El mes es un rectángulo verde, rajado en su interior por líneas de cal, un rectángulo que vacío invita a una tranquilidad finita, algo así como un mar verde y parado, antes que los tacos de acero aren el verde de cicatrices remediables, en busca de la pelota, del vértigo del regate o del orgasmo abrazado del gol. Una marea sanferminera inunda las gradas alemanas, con el manido, chabacano y guerrero a por ellos. Al menos ya no se habla de la puta furia que fue un cuento chino y un funeral para buenos futbolistas. Ahora los periódicos hablan de estilo, como en literatura, de personalidad.
Yo por el vértigo del Mundial me rodeé de alemanes, pero en España. Diqué sus pieles rosa fucsia braseadas por el sol, su estilo futbolero, que residía en la línea de ecuador que marca la habitación del hotel, la piscina y el restaurante donde mal comer. Todos los Helmut leen libros encuadernados para cubrir los estantes giratorios de las gasolineras, enmudan al sol y no se gastan una cala.

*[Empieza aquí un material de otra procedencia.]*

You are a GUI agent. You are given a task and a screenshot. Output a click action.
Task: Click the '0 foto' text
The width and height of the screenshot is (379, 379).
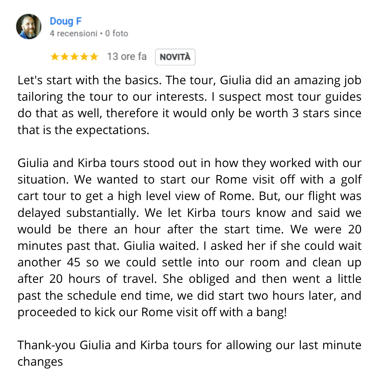pos(117,33)
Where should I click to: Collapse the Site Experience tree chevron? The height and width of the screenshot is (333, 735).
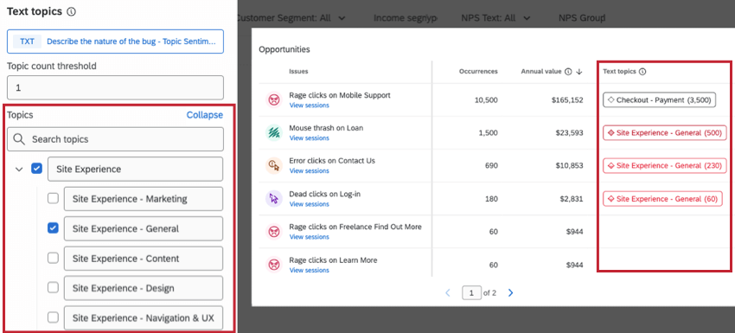pos(19,170)
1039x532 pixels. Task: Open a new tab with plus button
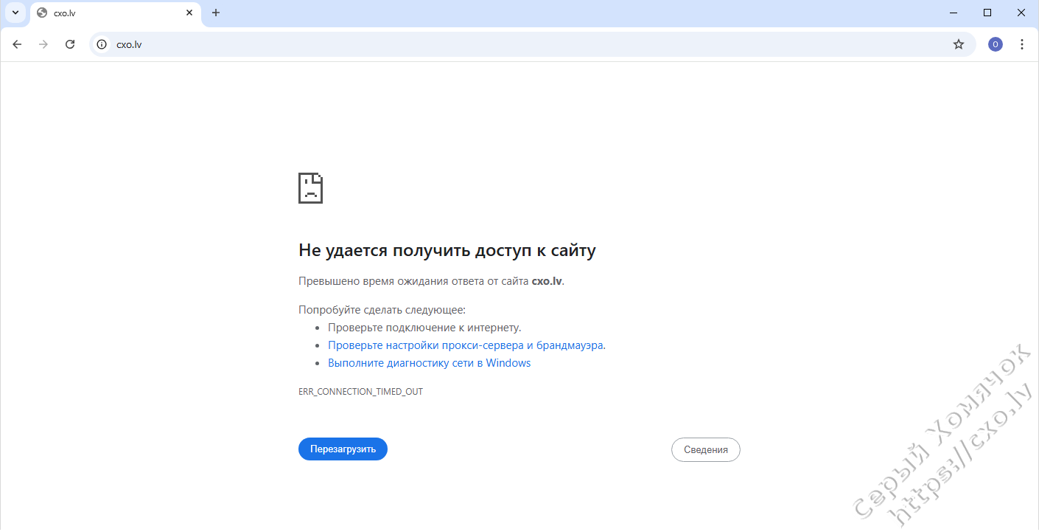point(216,13)
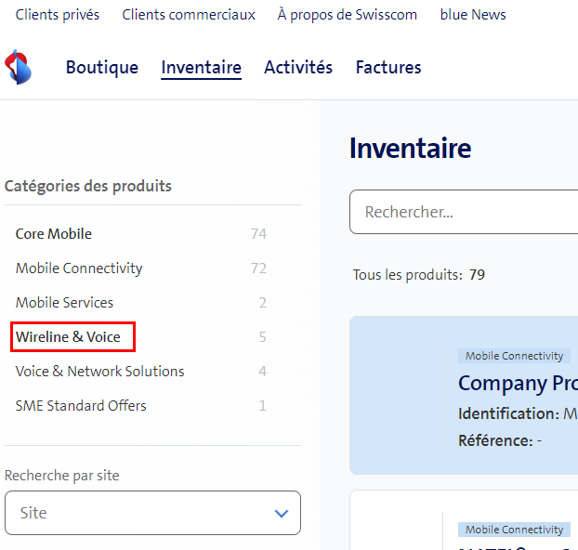The image size is (578, 550).
Task: Go to the Factures tab
Action: tap(388, 68)
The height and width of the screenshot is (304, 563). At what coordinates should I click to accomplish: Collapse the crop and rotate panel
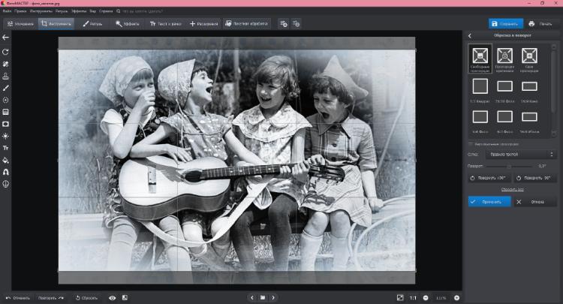[470, 35]
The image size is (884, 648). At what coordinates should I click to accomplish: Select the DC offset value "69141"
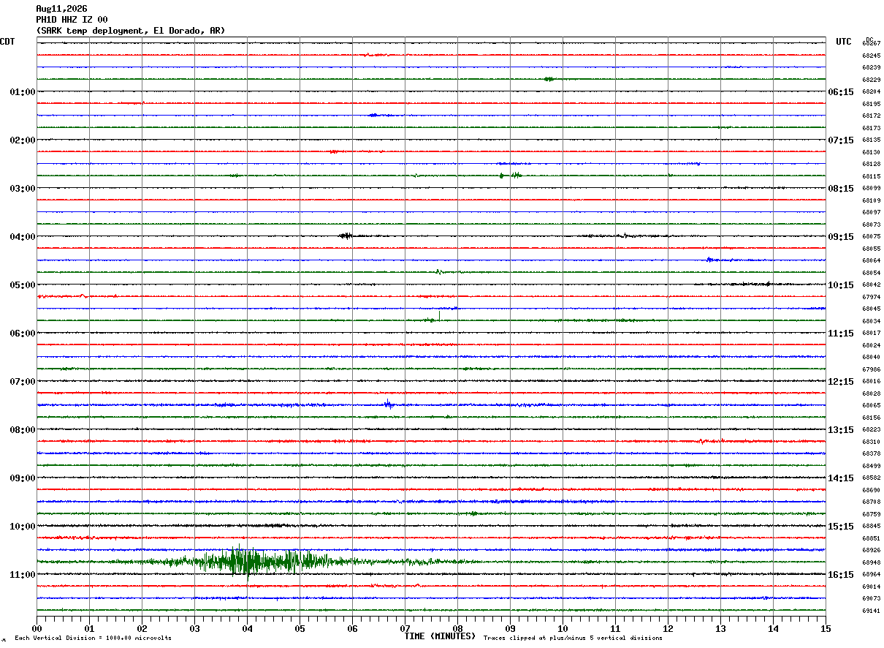click(x=871, y=611)
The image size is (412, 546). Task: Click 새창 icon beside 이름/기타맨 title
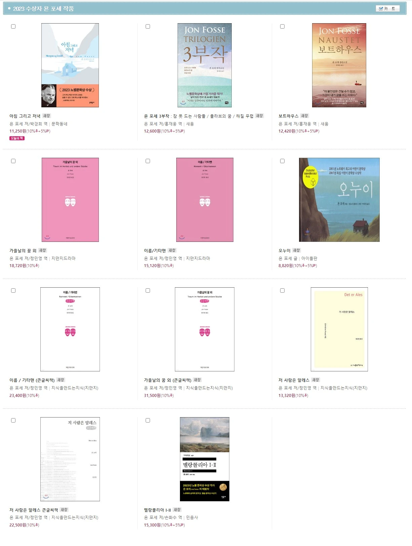point(172,250)
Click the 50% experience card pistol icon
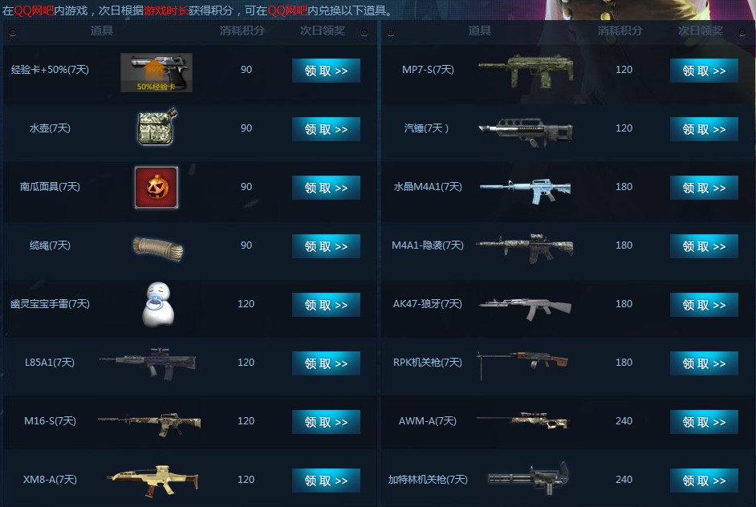The height and width of the screenshot is (507, 756). coord(156,72)
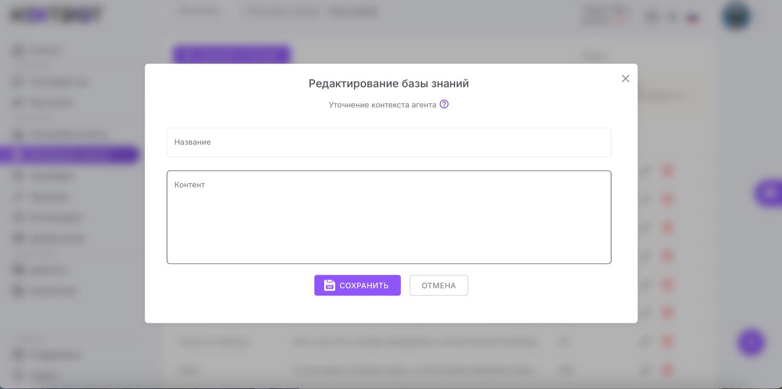Focus the Контент text area
Image resolution: width=782 pixels, height=389 pixels.
(389, 217)
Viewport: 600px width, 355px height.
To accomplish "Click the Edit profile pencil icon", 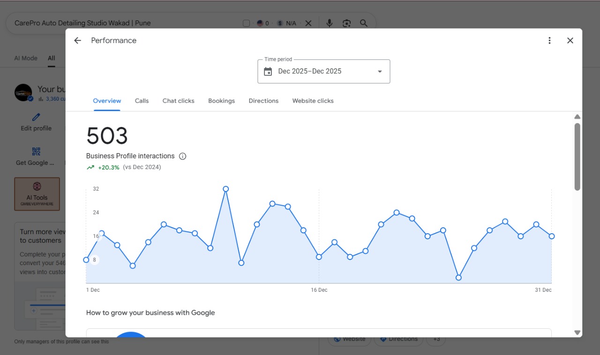I will tap(36, 117).
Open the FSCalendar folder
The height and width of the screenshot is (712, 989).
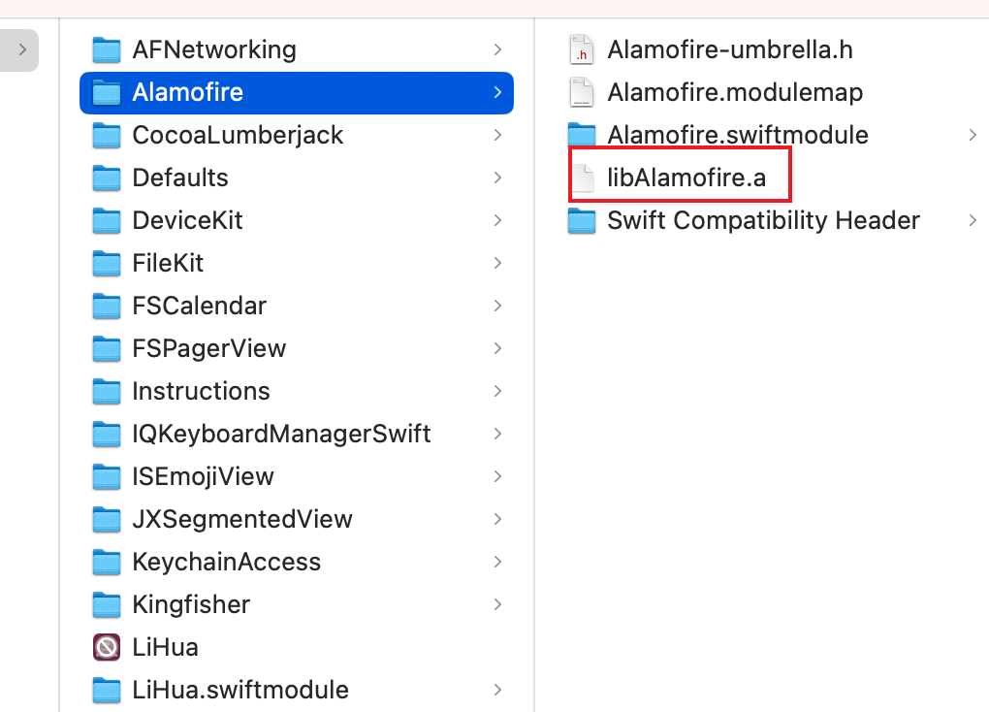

De todo este ir y venir, para olvidar el trayecto en un supositorio de acero que me hace esconder la cabeza contra el burladero del asiento de adelante. Y es que en los aviones no hay enfermería ni Vilas que remienden femorales. Para no olvidar, el azul turquesa que impone la arena blanca de fondo, las quinientas brazadas que nos conducen hasta la siguiente cala, el buceo sencillo, senderos de pinos altos y pinaza en el suelo, acantilados recoletos, carreteras secundarias solas, estrechas y amuralladas. La luz que se resistía a dar categoría de dandismo a un paisaje sobrecogedor, según se acerca el olor a mar. Y un sabor. Y una especie escasa y nueva nunca catada, un espejo de carne de percebe recoleto y tímido acurrucado en una concha de mejillón. El mejillón siempre fue una segunda guitarra: en el arroz, un guiso, pasta. Un aperitivo espartano y monacal en soledad. Yo les tomé cierta manía, desde que los despaché todos los sábados a eso de la una de la tarde, a un tipo haraposo que se sacaba un billete de mil del fondo insondable del talón de un zapato con caries. En Mahón, aconsejado por un columnista redicho nos dirigimos a S`pigo, un restaurante marinero a la orilla del puerto, donde nos sirvieron el mejillón que puede empatar con el percebe si se cruzan en este mundial. Sencillamente preparado, al vapor, con un salteado de ajo, perejil y una lámina de aceite de oliva, frescos, suaves, de textura gelatinosa, terciados e imponentes. Una estocada en la yema. Un golpe de estado.